Вот и Каукагуа. Приближается вечер. Они шагают по улице, что позади казармы. Мимо кабачка канарца. Казарма уже совсем близко, за поворотом. И стоит там в дверях или во дворе ефрейтор Сиргуело. Но это ведь еще не скоро. Пока выведут его отсюда. Пока спустятся к реке. Будет утро. И в лодке можно подремать. Лечь на дно, смотреть, как проплывают мимо вершины деревьев, будто небо отделано извилистой каймой. Потом лодка пристанет. Люди столпятся на берегу. И наступит вечер. И все снова начнут спрашивать.
— Как же его взяли?
— Где он прятался?
— Полицейские его нашли?
И без конца станут твердить одно и то же слово, он и сам повторяет его все время: порка. Порка будет. Не спастись от порки. Сто ударов. Вот так славная порка! Двести ударов по каждой ягодице. Для крепкого парня порка. У ефрейтора Сиргуело золотой зуб. Тра-та-та, индюшечка моя.
Только об этом он и думал с того самого дня, как сбежал из казармы. И еще раньше, когда видел, как секли солдата-дезертира.

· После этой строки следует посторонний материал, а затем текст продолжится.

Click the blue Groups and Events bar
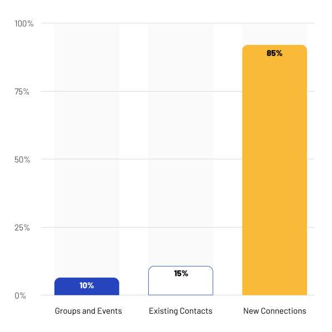Viewport: 332px width, 332px height. coord(87,286)
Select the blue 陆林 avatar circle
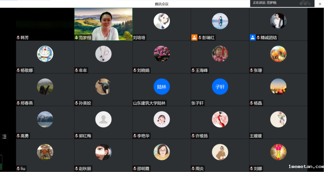The image size is (324, 172). click(162, 87)
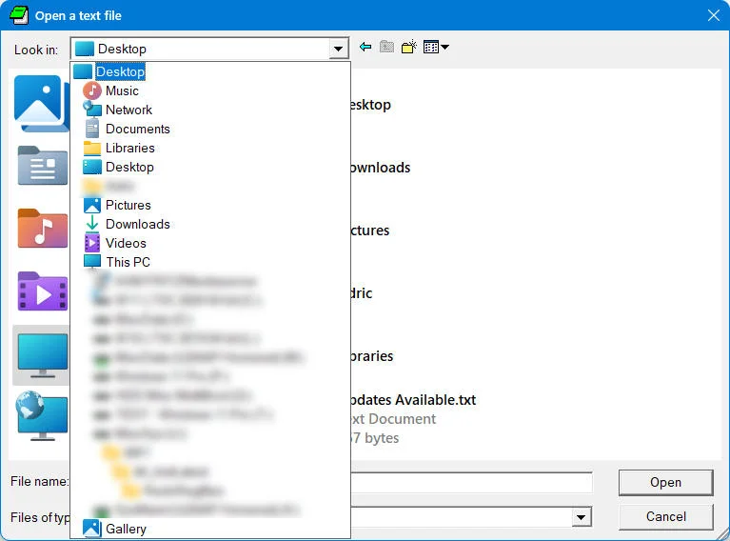Open the view menu icon
Image resolution: width=730 pixels, height=541 pixels.
(x=436, y=47)
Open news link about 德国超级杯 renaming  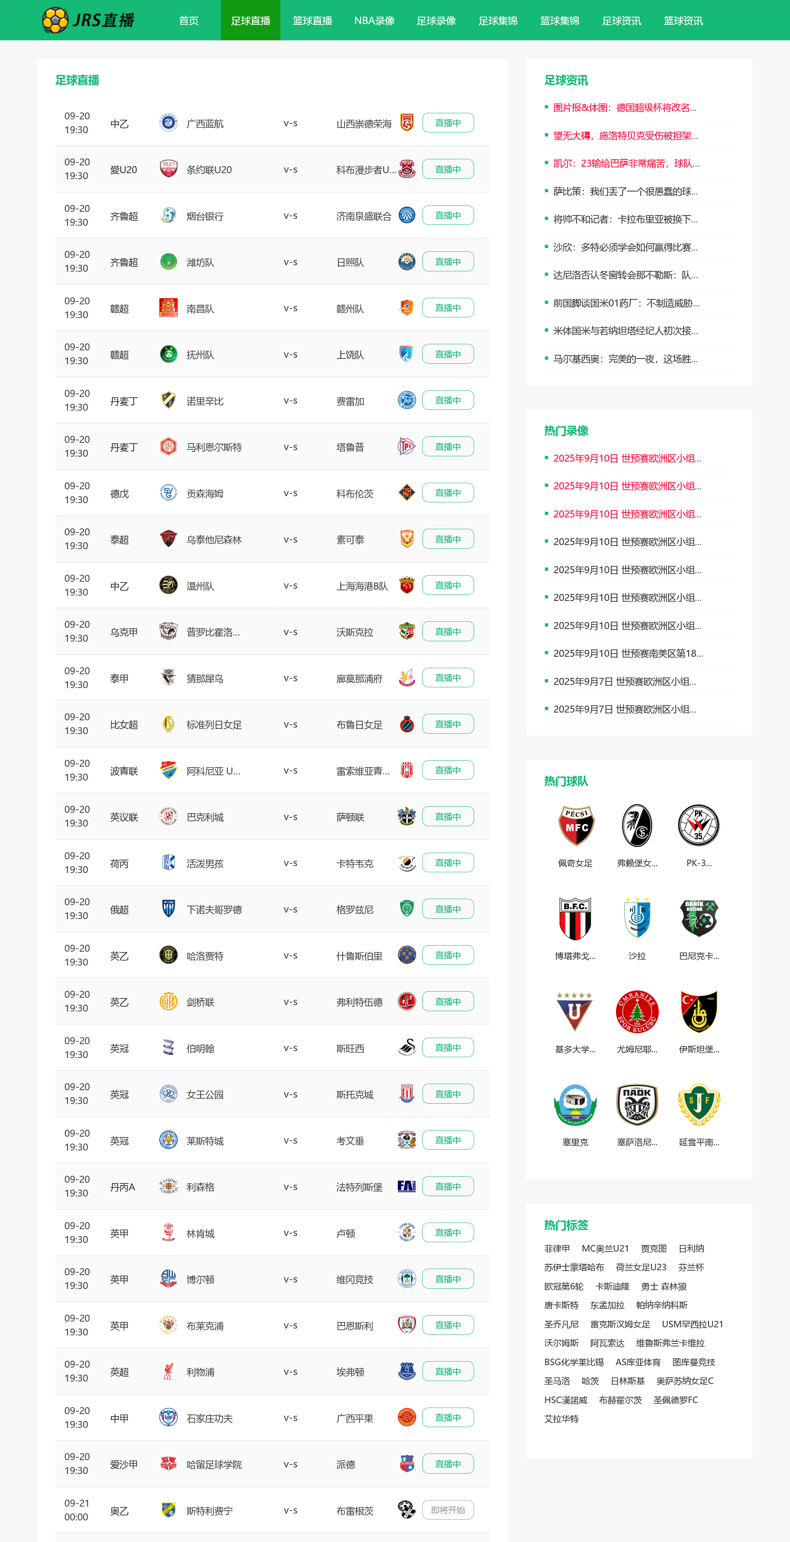[x=624, y=108]
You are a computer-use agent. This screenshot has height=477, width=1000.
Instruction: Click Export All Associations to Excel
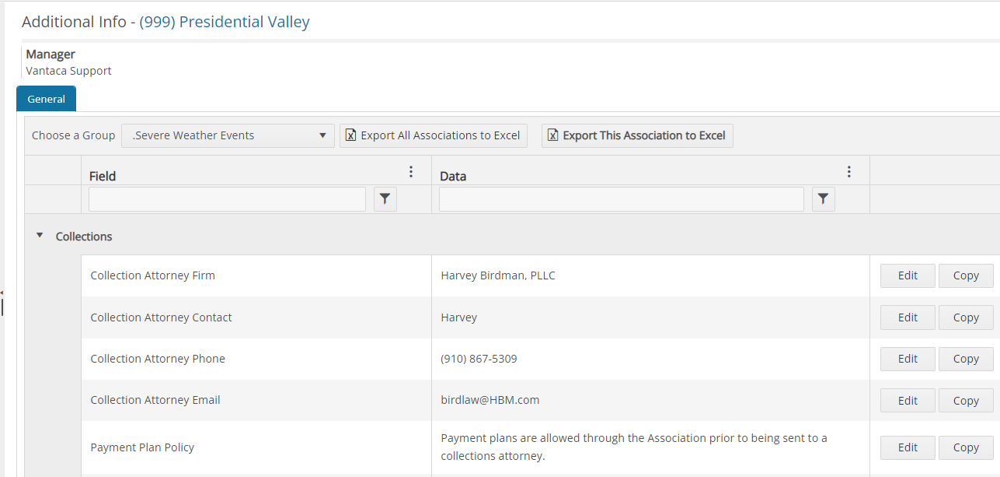(x=433, y=135)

Как его потом подобрали, поволокли, вывернутые его ноги висели будто у тряпичной куклы.
Вот он лежит на полу камеры, измученный, обессиленный. Он не выдержит порки. Даже и половины ударов не выдержит. Раз, считает ефрейтор. Два. Три. Первые удары жгут словно раскаленные угли. Потом выступает кровь. Медленно, лоскутьями сползает кожа. Боль продвигается в глубь тела. Тридцать. Тридцать один. Боль уже в кишках. В селезенке. В легких. Шестьдесят шесть. Шестьдесят семь. Конец. И ты останешься лежать. Ты уйдешь навсегда. Ты уснешь.
Кирпич под щекой нагрелся. Он отполз немного подальше, прижался к другому, влажному. Вокруг по-прежнему темно, тихо. Он прислушался. Даже ветер улегся. Только где-то далеко лает собака. Далеко от камеры, от этого дома, от площади. Далеко от деревни лает собака. Там, где река. Где горы. Где нет никого.
— А, проклятье!
Лает в горах собака. Если бы он сейчас оказался там, кто смог бы поймать его? Не раз слышал он издалека собачий лай, потом выглядывал из кустов и видел ранчо на четкой линии склона. Голод гнал его туда, и по ночам он подходил совсем близко. Он научился передвигаться бесшумно, то и дело останавливался, прислушивался, будто олень. Стоял против ветра, слушал. Если ветер доносил какие-то звуки, он прятался за холм, смотрел, как шли мимо полицейские с мачете, с ружьями, в пончо, перекинутых через плечо. Случалось, собака на ранчо, учуяв его, начинала лаять, приходилось поворачивать обратно. Ранчо исчезало из виду, он возвращался в горы. Ел гуаябы, корни. Иногда от голода кружилась голова. Если же собака молчала, он вбегал в дом, хватал, что было на очаге, и исчезал.